Exactly as written and without the pictures, output the entries below.

· · ·

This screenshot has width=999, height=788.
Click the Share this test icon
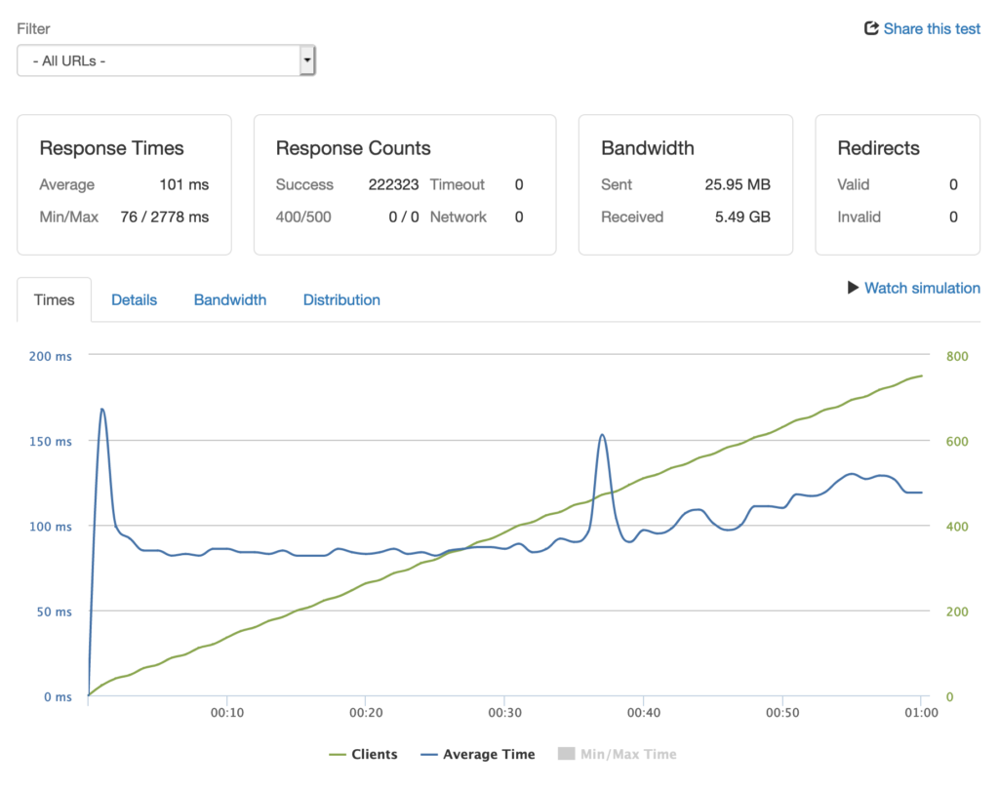[869, 28]
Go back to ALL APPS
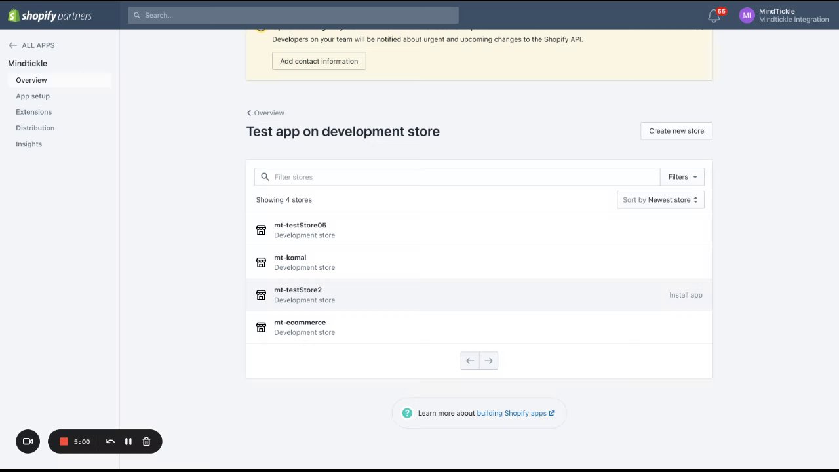The image size is (839, 472). point(31,45)
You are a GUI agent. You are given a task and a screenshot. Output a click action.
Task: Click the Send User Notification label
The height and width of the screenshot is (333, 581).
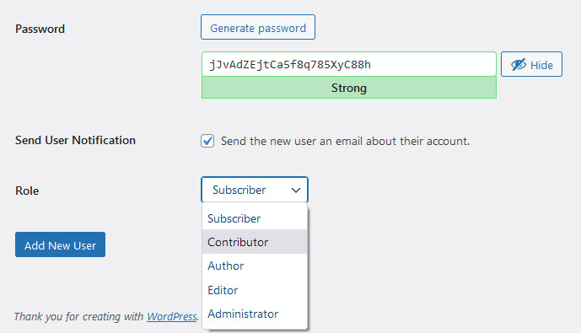(x=75, y=141)
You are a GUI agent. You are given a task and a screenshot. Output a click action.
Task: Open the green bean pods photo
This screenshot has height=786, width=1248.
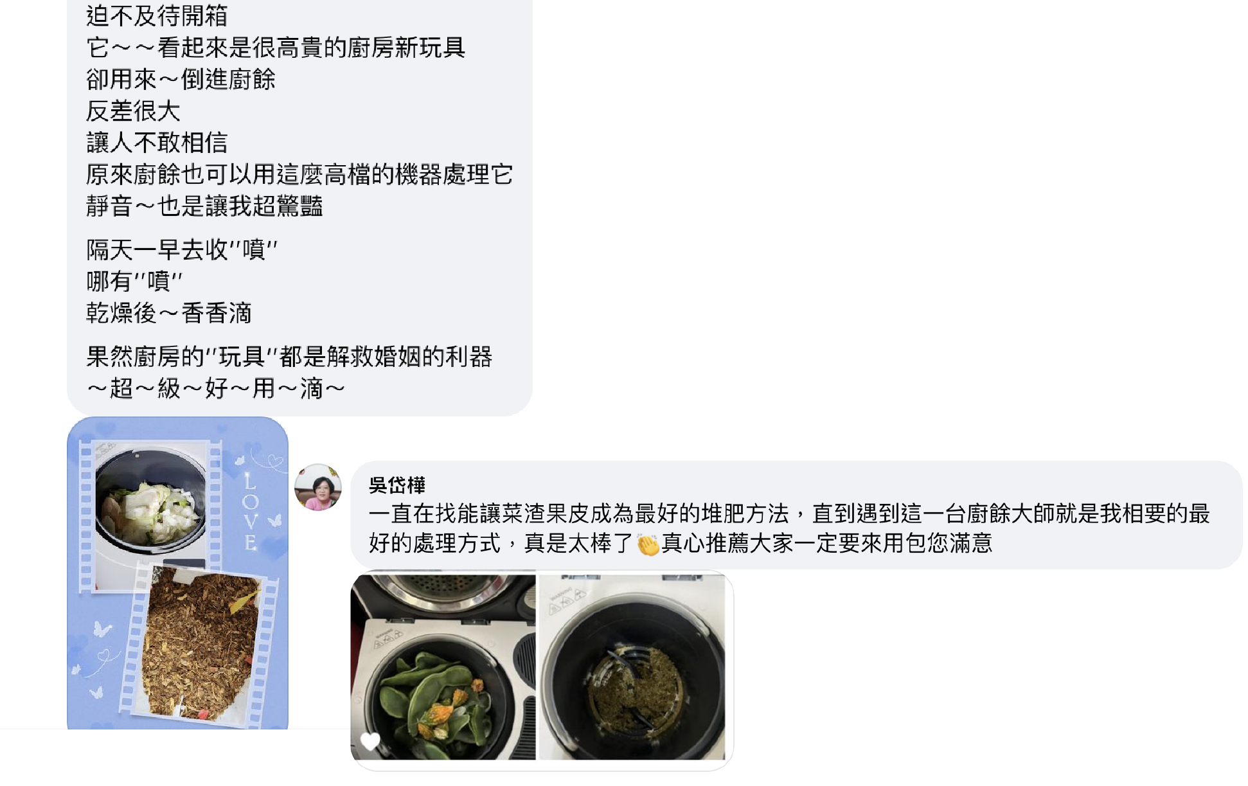tap(443, 668)
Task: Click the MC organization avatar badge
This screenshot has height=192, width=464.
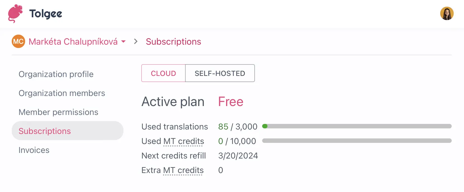Action: pyautogui.click(x=18, y=41)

· · ·

_ANSWER SPACE_
This screenshot has width=999, height=788.
Click the Share this test icon
[869, 28]
Go back to ALL APPS
The image size is (839, 472). point(31,45)
You are a GUI agent. You are given a task and a screenshot. Output a click action.
Task: Click the Send User Notification label
The height and width of the screenshot is (333, 581).
(x=75, y=141)
You are a GUI agent. You are given a task and a screenshot. Output a click action.
Task: Open the green bean pods photo
This screenshot has height=786, width=1248.
tap(443, 668)
Task: Click the MC organization avatar badge
This screenshot has height=192, width=464.
Action: pyautogui.click(x=18, y=41)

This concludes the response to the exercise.